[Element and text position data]
►

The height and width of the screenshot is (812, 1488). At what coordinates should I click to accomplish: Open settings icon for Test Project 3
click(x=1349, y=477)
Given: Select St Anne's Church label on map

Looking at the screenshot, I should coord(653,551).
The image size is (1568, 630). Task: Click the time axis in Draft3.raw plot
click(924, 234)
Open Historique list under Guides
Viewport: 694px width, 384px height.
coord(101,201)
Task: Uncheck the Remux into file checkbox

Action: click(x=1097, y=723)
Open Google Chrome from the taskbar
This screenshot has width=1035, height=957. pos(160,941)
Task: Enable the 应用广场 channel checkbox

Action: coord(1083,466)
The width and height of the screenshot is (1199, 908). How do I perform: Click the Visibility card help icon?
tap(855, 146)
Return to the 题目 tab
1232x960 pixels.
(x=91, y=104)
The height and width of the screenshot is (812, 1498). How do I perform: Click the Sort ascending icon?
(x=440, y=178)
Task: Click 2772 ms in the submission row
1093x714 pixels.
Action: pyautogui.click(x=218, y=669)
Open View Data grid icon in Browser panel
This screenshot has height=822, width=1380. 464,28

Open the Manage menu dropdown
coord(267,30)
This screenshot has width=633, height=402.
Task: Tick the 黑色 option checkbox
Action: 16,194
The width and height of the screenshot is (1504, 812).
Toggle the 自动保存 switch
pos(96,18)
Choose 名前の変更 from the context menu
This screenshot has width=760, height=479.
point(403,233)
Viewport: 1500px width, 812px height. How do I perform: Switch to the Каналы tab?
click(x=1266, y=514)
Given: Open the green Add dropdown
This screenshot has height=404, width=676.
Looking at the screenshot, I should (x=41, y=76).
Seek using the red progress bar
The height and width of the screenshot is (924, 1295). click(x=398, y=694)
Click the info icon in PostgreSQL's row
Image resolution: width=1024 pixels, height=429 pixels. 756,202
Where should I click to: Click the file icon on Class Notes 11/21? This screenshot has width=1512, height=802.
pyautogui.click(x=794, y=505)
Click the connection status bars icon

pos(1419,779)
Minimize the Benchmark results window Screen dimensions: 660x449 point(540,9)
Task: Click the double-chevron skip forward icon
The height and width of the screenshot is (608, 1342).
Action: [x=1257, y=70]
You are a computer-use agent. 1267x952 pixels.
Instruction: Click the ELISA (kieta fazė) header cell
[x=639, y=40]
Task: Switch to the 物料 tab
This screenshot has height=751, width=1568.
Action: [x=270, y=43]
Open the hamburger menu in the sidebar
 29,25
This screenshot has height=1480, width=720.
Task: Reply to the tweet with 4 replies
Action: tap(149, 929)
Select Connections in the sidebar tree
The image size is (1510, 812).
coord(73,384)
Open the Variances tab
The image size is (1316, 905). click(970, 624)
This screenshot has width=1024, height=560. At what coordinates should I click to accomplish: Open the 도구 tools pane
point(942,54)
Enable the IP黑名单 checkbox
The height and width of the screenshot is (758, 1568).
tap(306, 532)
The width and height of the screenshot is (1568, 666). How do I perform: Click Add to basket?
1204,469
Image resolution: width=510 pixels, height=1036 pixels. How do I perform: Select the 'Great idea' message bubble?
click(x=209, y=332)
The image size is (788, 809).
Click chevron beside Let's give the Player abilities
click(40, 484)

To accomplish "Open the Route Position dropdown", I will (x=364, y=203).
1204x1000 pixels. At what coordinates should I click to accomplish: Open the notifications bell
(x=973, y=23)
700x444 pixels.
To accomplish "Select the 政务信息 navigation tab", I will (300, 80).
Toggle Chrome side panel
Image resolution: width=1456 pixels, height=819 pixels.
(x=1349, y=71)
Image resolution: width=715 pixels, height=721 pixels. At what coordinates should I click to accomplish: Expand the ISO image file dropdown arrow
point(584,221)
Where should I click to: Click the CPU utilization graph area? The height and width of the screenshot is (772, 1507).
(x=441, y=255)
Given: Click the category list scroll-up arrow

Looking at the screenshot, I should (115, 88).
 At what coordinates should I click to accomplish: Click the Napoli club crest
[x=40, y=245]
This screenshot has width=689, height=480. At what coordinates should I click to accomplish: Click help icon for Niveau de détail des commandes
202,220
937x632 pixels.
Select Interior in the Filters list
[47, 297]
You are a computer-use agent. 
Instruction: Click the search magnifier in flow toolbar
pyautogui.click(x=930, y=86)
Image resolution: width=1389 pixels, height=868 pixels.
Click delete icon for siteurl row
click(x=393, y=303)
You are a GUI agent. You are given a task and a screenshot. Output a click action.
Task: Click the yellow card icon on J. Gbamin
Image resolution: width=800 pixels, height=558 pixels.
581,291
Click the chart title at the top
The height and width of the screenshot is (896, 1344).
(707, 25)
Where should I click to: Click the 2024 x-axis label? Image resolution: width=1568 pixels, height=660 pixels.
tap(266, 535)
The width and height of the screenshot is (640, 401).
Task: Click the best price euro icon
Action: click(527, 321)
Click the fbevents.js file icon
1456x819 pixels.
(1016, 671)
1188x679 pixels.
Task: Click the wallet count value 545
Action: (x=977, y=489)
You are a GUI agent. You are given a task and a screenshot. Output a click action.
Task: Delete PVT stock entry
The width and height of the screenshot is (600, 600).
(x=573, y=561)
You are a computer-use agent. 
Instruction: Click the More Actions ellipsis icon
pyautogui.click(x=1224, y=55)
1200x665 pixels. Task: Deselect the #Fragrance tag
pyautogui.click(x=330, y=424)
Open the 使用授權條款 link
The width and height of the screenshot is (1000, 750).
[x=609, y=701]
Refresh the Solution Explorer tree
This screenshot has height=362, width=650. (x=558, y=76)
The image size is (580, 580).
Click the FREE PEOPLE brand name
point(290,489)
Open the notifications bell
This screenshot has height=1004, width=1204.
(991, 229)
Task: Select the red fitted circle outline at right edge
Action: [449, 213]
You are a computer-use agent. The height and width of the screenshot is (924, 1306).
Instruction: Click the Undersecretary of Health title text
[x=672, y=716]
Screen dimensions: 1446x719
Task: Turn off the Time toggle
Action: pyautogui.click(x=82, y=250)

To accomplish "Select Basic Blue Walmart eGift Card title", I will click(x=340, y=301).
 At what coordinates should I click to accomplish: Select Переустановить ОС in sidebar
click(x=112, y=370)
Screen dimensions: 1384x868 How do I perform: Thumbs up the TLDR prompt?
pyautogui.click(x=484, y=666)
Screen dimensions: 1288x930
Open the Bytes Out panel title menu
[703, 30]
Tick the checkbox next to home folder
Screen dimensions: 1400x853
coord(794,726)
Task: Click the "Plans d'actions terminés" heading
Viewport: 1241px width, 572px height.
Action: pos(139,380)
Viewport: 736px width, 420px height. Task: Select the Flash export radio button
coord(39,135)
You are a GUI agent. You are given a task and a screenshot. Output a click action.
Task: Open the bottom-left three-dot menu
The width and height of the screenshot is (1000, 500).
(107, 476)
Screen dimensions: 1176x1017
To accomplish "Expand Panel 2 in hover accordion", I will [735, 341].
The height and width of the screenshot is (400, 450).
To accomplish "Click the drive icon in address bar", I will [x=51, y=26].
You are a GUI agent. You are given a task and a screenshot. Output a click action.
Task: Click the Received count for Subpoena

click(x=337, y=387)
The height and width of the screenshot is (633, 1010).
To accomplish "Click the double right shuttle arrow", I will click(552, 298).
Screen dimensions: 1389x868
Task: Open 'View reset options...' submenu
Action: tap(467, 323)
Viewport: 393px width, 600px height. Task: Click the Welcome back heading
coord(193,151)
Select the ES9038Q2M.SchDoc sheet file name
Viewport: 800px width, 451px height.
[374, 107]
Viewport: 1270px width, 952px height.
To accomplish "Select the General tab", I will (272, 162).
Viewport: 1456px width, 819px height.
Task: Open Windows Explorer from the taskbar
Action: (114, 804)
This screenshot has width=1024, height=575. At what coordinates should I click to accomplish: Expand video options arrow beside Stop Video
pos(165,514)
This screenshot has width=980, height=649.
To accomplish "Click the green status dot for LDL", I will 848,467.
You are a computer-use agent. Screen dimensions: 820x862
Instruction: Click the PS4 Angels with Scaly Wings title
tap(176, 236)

◄

YOUR GOAL -> Edit the material starting with the line that contains "Open Google Chrome from the taskbar" and going on through the line that contains "click(x=1266, y=514)". Replace "Toggle" with "Flip" and keep everything else unchanged.

TASK RESPONSE ->
Open Google Chrome from the taskbar
This screenshot has width=1035, height=957. pos(160,941)
Task: Enable the 应用广场 channel checkbox

Action: coord(1083,466)
The width and height of the screenshot is (1199, 908). How do I perform: Click the Visibility card help icon?
tap(855, 146)
Return to the 题目 tab
1232x960 pixels.
(x=91, y=104)
The height and width of the screenshot is (812, 1498). How do I perform: Click the Sort ascending icon?
(x=440, y=178)
Task: Click 2772 ms in the submission row
1093x714 pixels.
Action: pyautogui.click(x=218, y=669)
Open View Data grid icon in Browser panel
This screenshot has height=822, width=1380. 464,28

Open the Manage menu dropdown
coord(267,30)
This screenshot has width=633, height=402.
Task: Tick the 黑色 option checkbox
Action: 16,194
The width and height of the screenshot is (1504, 812).
Flip the 自动保存 switch
pos(96,18)
Choose 名前の変更 from the context menu
This screenshot has width=760, height=479.
point(403,233)
Viewport: 1500px width, 812px height. How do I perform: Switch to the Каналы tab?
click(x=1266, y=514)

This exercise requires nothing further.